TEKS UNTUK ANALISIS

KPK Eksekusi Akil Mochtar

Loading

kpkkk

JAKARTA, (tubasmedia.com) – Komisi Pemberantasan Korupsi (KPK) mengeksekusi mantan Ketua Mahkamah Konstitusi Akil Mochtar yang divonis hukuman seumur hidup. Eksekusi dilakukan dengan memindahkan Akil ke Lembaga Pemasyarakatan Sukamiskin, Bandung.

“Karena telah berkekuatan hukum tetap, kemarin telah dilakukan eksekusi terhadap Akil Mochtar ke lapas Sukamiskin Bandung. Proses eksekusi selesai sekitar pukul 17.00 WIB,” kata Kepala Bagian Pemberitaan dan Publikasi KPK Priharsa Nugraha.

Menurut priharsa, proses eksekusi dilakukan setelah putusan Akil berkekuatan hukum tetap. Pada 23 Februari 2015, Mahkamah Agung menolak permohonan kasasi Akil Mochtar sehingga hukumannya tetap seumur hidup. MA juga tidak meluluskan permohonan Jaksa Penuntut Umum KPK yang menginginkan hukumannya ditambah dengan membayar denda sebesar Rp10 miliar

Sebelum dibawa ke MA, kasus ini diproses banding di Pengadilan Tinggi DKI Jakarta. Pada 12 November 2014 PT DKI Jakarta menolak banding Akil sehingga Akil dinilai tetap harus divonis penjara seumur hidup. Putusan seumur hidup ini diketok majelis hakim Pengadilan Tindak Pidana Korupsi pada 30 Juni 2014. Hakim Tipikor menyatakan Akil bersalah dalam enam dakwaan sehingga harus divonis seumur hidup.

Dakwaan pertama adalah pasal 12 huruf c Undang-undang No 31 tahun 1999 sebagaimana diubah UU No 20 tahun 2001 tentang Tindak Pidana Korupsi jo pasal 55 ayat 1 ke-1 KUHP jo pasal 65 ayat 1 KUHP tentang hakim yang menerima hadiah yaitu terkait penerimaan dalam pengurusan sengketa pilkada Gunung Mas (Rp3 miliar), Lebak (Rp1 miliar), Pelembang (Rp19,9 miliar) dan Empat Lawang (Rp10 miliar dan 500 ribu dolar AS).

ENTRI DATA
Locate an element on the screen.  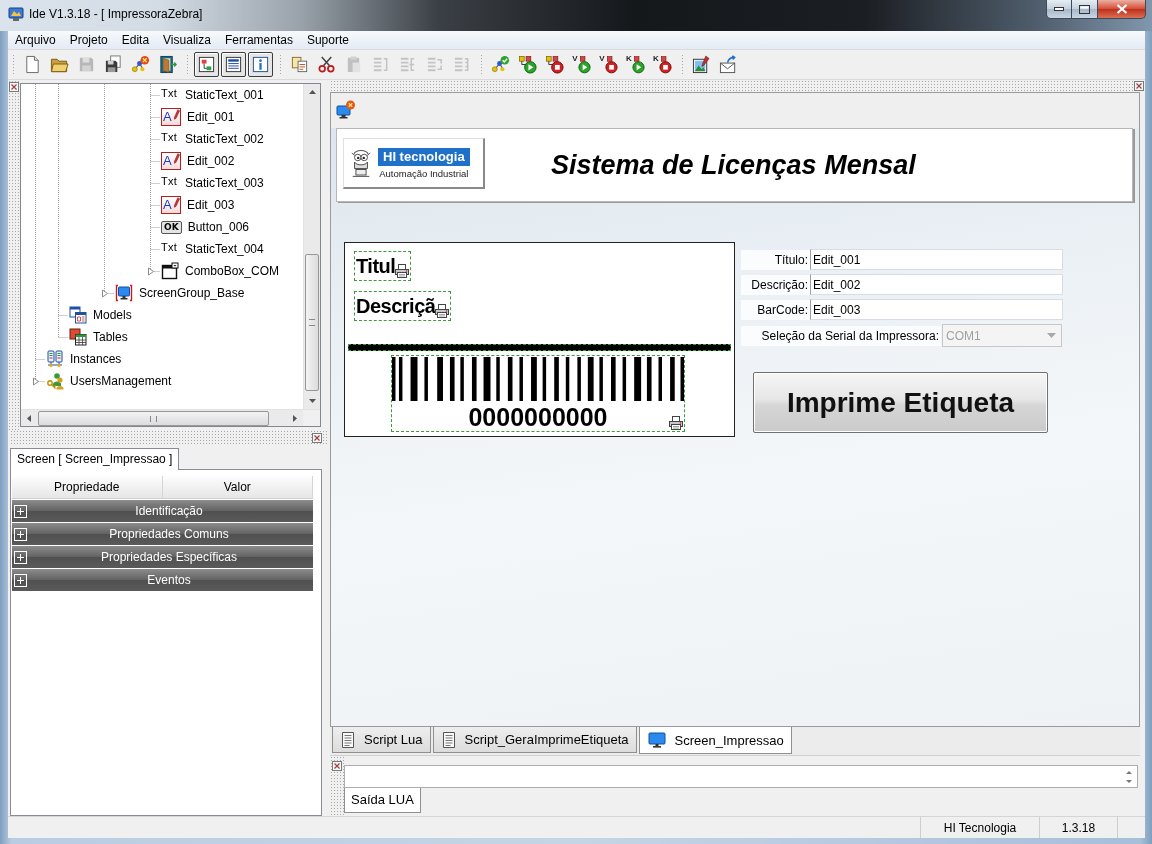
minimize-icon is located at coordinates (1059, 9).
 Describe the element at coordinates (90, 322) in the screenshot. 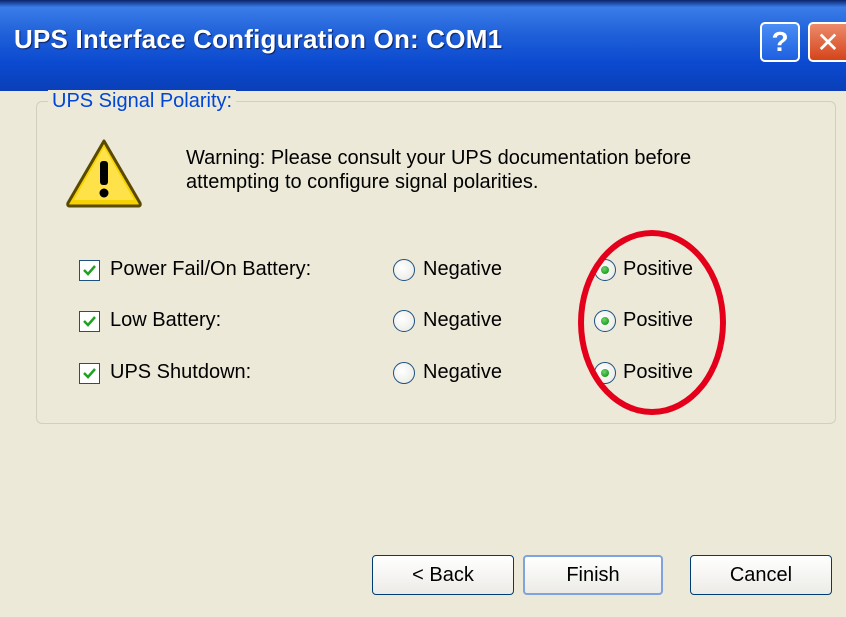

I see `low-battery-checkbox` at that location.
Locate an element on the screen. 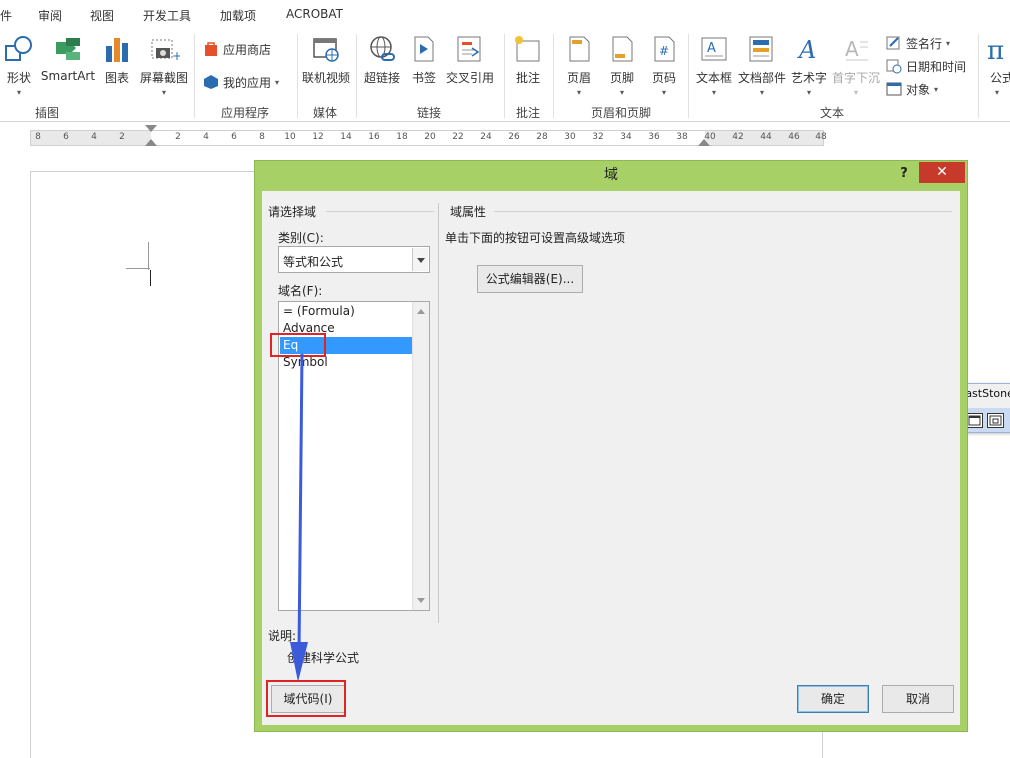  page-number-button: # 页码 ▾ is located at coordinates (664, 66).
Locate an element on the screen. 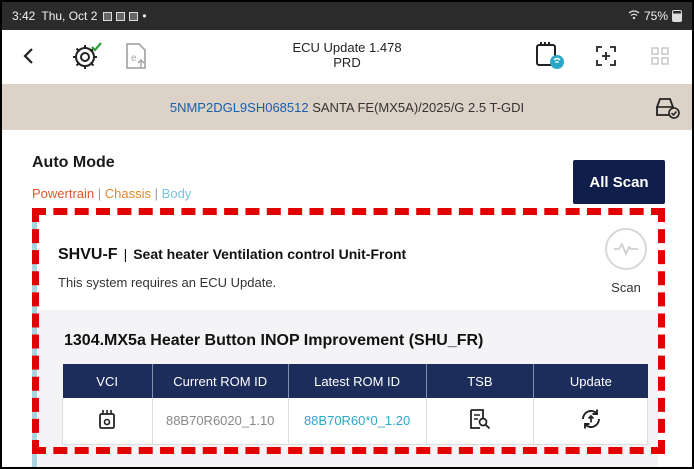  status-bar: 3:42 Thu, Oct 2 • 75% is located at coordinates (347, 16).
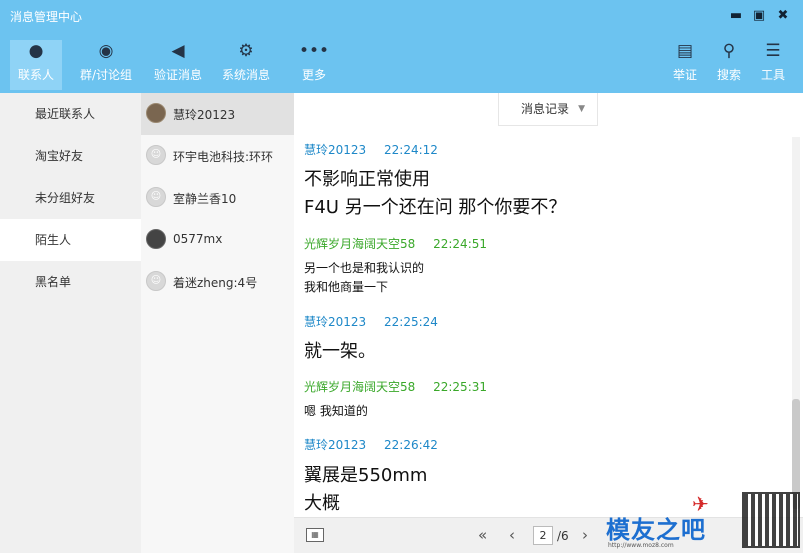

LATIHAN A
Menurut berita tentang eksekusi Akil Mochtar, ke lembaga pemasyarakatan mana Akil dipindahkan?
LATIHAN B
Perbarui bagian berita tentang eksekusi Akil Mochtar antara "Menurut priharsa, proses" dan "divonis seumur hidup.", inklusif, dengan mengganti "Pengadilan Tindak Pidana Korupsi" menjadi "Pengadilan Tipikor".

HASIL TUGAS A
Lembaga Pemasyarakatan Sukamiskin, Bandung.

HASIL TUGAS B
Menurut priharsa, proses eksekusi dilakukan setelah putusan Akil berkekuatan hukum tetap. Pada 23 Februari 2015, Mahkamah Agung menolak permohonan kasasi Akil Mochtar sehingga hukumannya tetap seumur hidup. MA juga tidak meluluskan permohonan Jaksa Penuntut Umum KPK yang menginginkan hukumannya ditambah dengan membayar denda sebesar Rp10 miliar

Sebelum dibawa ke MA, kasus ini diproses banding di Pengadilan Tinggi DKI Jakarta. Pada 12 November 2014 PT DKI Jakarta menolak banding Akil sehingga Akil dinilai tetap harus divonis penjara seumur hidup. Putusan seumur hidup ini diketok majelis hakim Pengadilan Tipikor pada 30 Juni 2014. Hakim Tipikor menyatakan Akil bersalah dalam enam dakwaan sehingga harus divonis seumur hidup.